Causes of the American Revolution
Allison Vilas 1763-1776
Causes of the American Revolution
The American Revolution was when the Colonists revolted against the British rule. Some social causes of the American Revolution grew out of the colonies and the colonists began loosing ties to their "mother country" and they had less allegiance to a king that ruled from thousands of miles away. The colonists began to start thinking of themselves as Americans and desired to determine their own political outlook. Some economic causes were when Britain emerged from the French and Indian war victorious, they had a lot of debt and Parliament turned to the colonies and ended the era of salutary neglect by adopting a new, more controlling attitude toward the colonies. Britain's new policies attempted to gain more control over the colonies, forcing them to respect Britain's mercantilism laws, and taxes so Britain could help pay for their debt. Previous laws designed to help British Mercantilism were enforced more seriously than ever. Some events that led to this uprising from the colonists were the Navigation Acts, the Proclamation of 1763, the Stamp Acts, the Quartering Act, the Townshend Acts, Boston Massacre, the Tea Act, Boston Tea Party, and the Intolerable Acts. These events sparked rebellion within the colonies and led to this revolutionary war. I believe that the colonists were right for declaring their independence from England and fighting for their rights.
The purpose of the Navigation Act was to set laws that restrict colonial trade, which benefited England. Two rules that the colonists had to follow when trading goods were that they can only trade in English ships, and some products could only be shipped within the empire. The Sugar Act was duty passed on the importation of sugar. The colonists were opposed to this because they were forced to buy more costly sugar. The most significant impact of the Navigation Acts was the stifling of colonial manufacturing and increasing resentment against the mother country.
The Proclamation of 1763
The Proclamation of 1763 was created after the French and Indian war. King George issued the Proclamation because he wanted to save money by stopping the colonists from settling West of the Appalachian Mountains. The colonists were in response very angry and many disregarded it.
The Stamp Act
The Stamp Act taxed all paper products and was created to help pay off debt from the French and Indian war. Samuel Adams and the Committee of Correspondence protested the Stamp Act by boycotting. The Sons of Liberty were created by Samuel Adams to protest British rule, sometimes using violence to get their point across. At the Stamp Act Congress, they discussed taxation and sent a request to King George III to repeal the act. King George responded to the boycotts and Benjamin Franklin's address to the parliament by repealing the Stamp Act.
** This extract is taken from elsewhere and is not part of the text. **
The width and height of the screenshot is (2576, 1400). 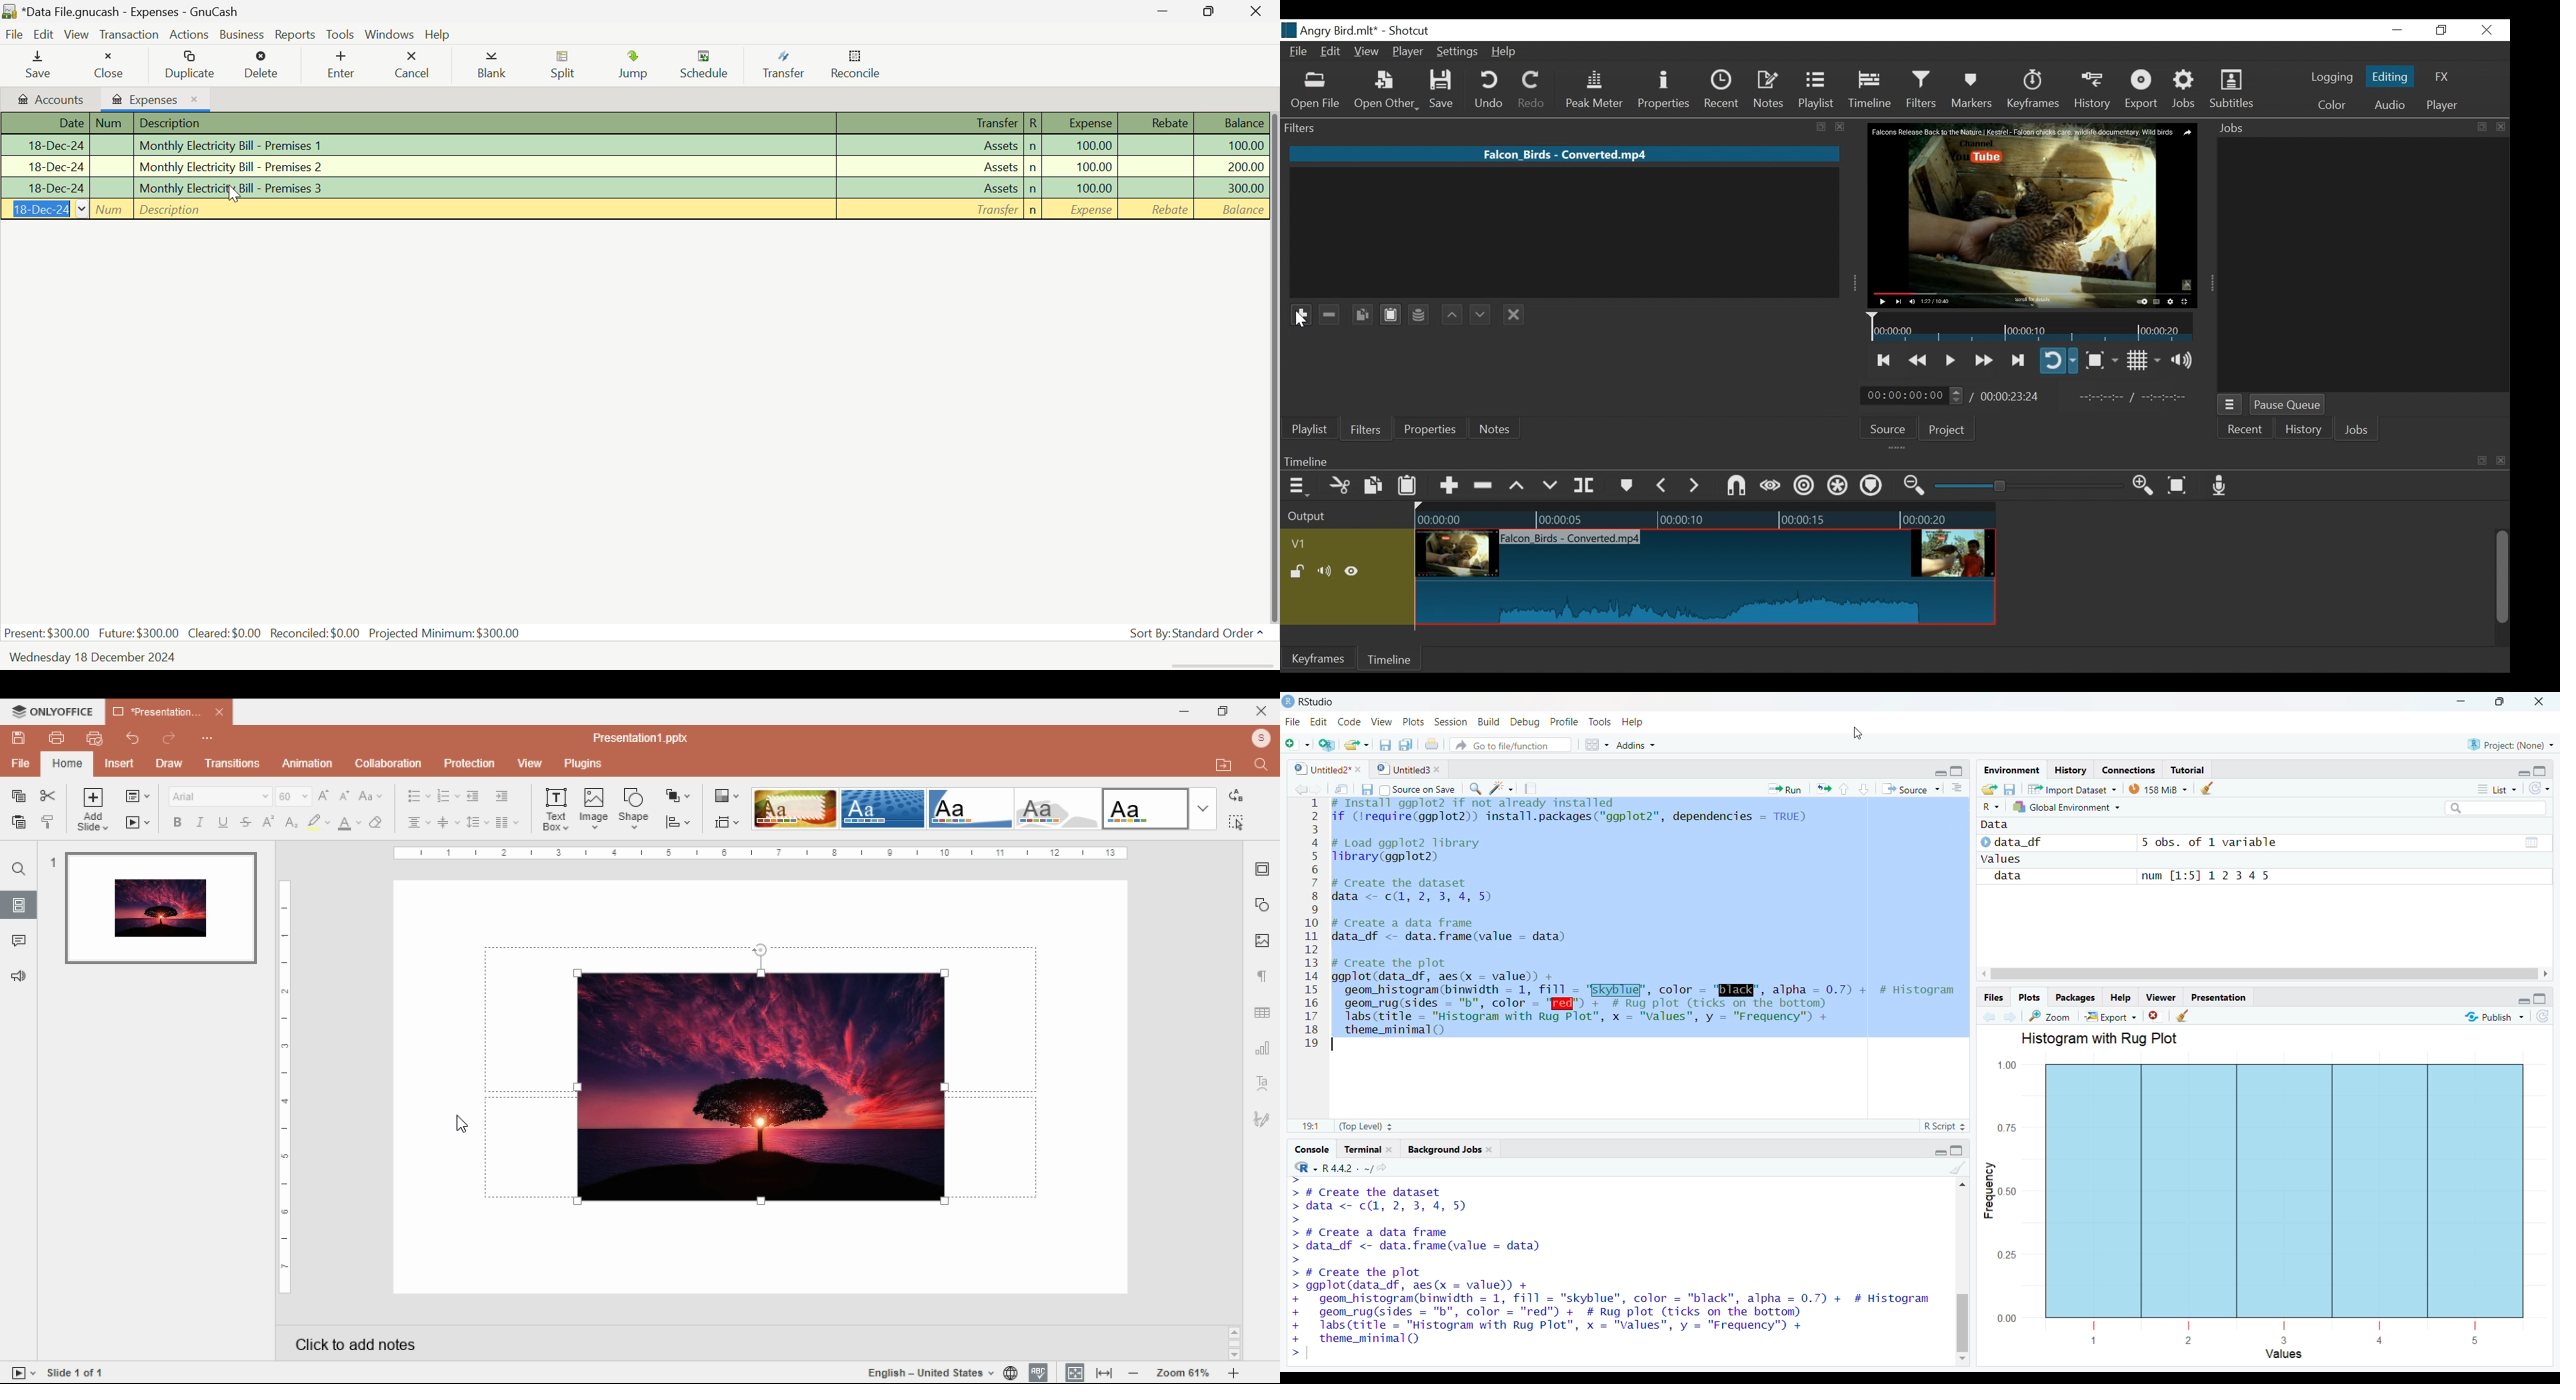 What do you see at coordinates (2011, 768) in the screenshot?
I see `Environment` at bounding box center [2011, 768].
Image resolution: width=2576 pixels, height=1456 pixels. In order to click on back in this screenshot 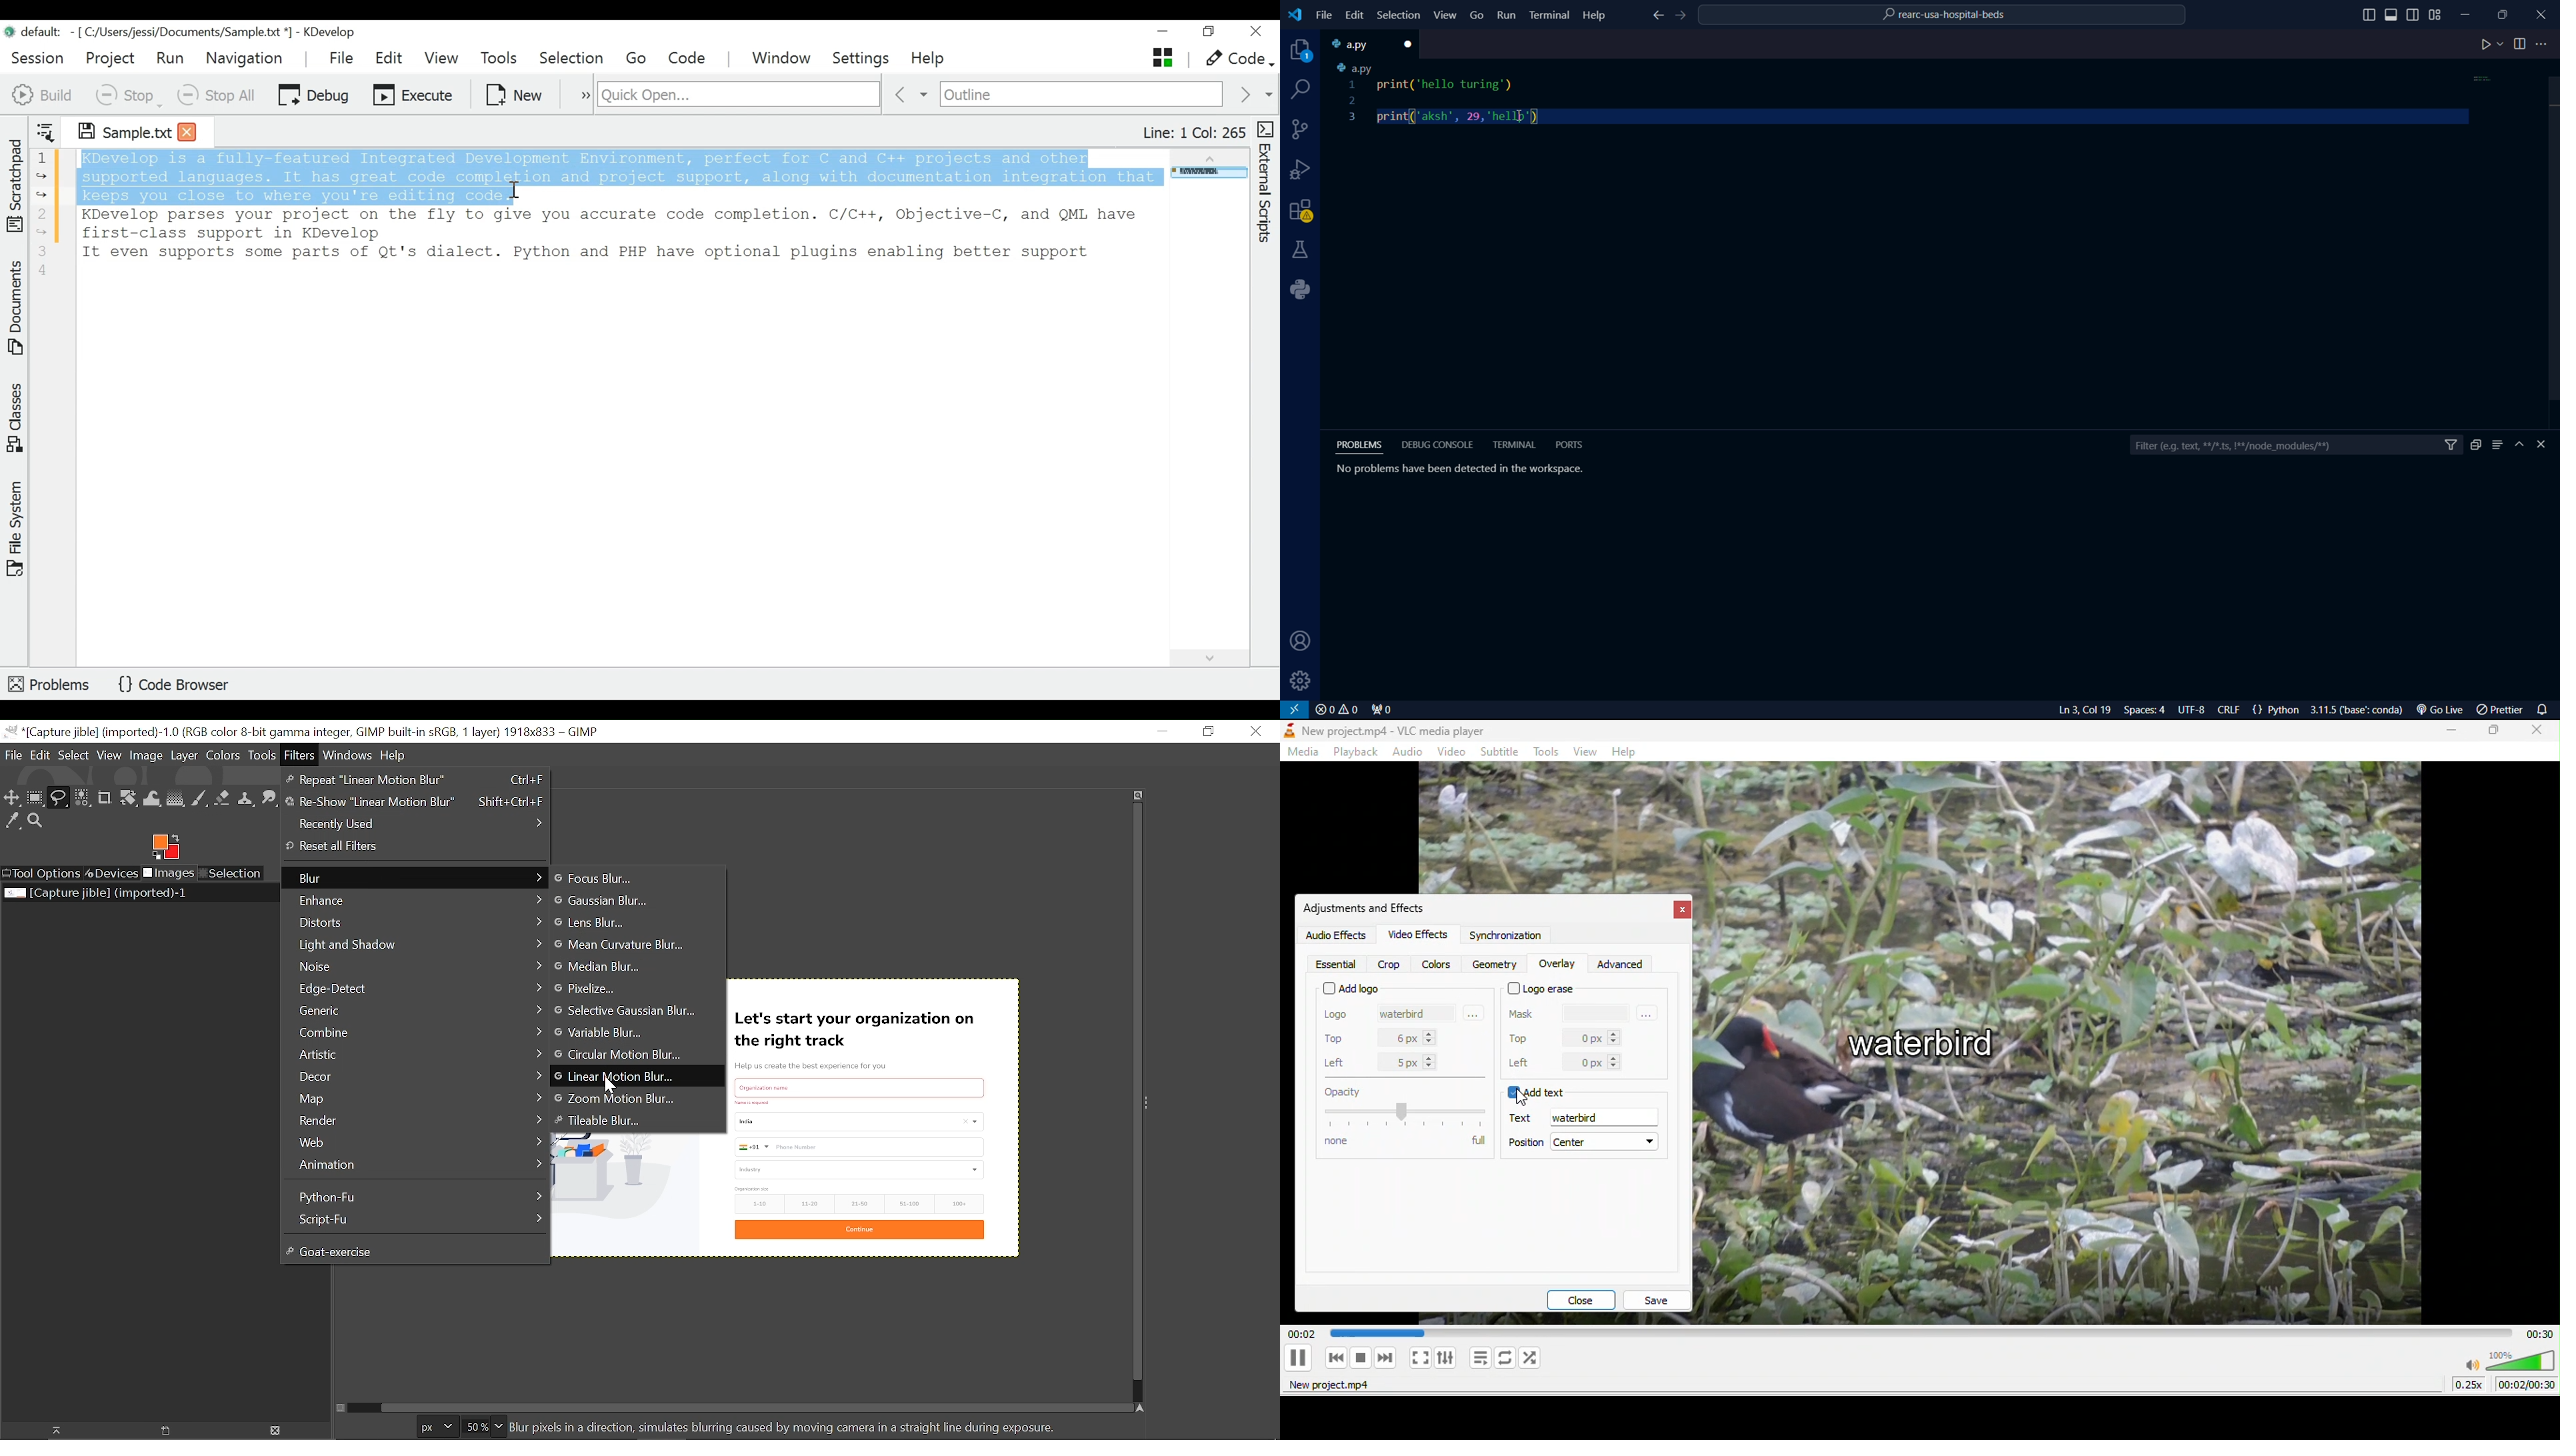, I will do `click(1657, 17)`.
In response to the Stamp Act protests, Britain sent more troops to keep the colonies in order. The Quartering Act was a law that required colonists to house, feed, and clothe British soldiers. Two major issues colonists had the Quartering Act were that taking in the soldiers was very costly for them, and the other issue was that they did not like the blank search warrants that were now in effect due to the writs of assistance which allowed soldiers to search anyone's home at anytime.
The Townshend Acts taxed imported teas, glass, paper, and other items. The Daughters of Liberty responded to the Townshend Acts and protested by boycotting and making their own cloth. Even after the Townshend Acts were repealed in 1770, Britain continued to tax tea. The Sons Of Liberty, led by Samuel Adams, responded to the continued taxation of the colonies by using violence and attacking the homes of British officials and tax collectors.
On March 5, 1770 a crowd gathered around an angry colonist arguing with a British soldier. The colonists started to insult the soldiers and throw snowballs at them. More soldiers came and the mob got out of hand and shots were fired, killing five people. This is known as the Boston Massacre. Samuel Adams responded to this by using it as a propaganda, and his cousin, John Adams decided to represent the soldiers in trial in order to demonstrate that colonists value the right to a trial by jury for all citizens.
Tea Act & Boston Tea Party
The Tea Act was passed by parliament, which made the British East India Company the only company allowed to sell tea to the colonies, giving Britain a monopoly over tea. The colonists were unhappy with the Tea Act because they were being forced to pay import taxes to Britain. The Sons of Liberty responded to the Tea Act by dressing up as Indians and dumping 342 crates of tea into the Boston Harbor on December 16, 1773. This is referred to as the Boston Tea Party.
Coercive Act (Intolerable Acts)
The colonists called the Coercive acts the Intolerable Acts. Four laws enforced by as a result of the Intolerable Acts were that they stopped trade between Britain and Boston, stopped town meetings, gave Britain control of the colony, and strengthened the Quartering Acts. The other colonies responded to this by supporting Boston as goods were brought in from the other colonies and also stirred revolutionary spirit.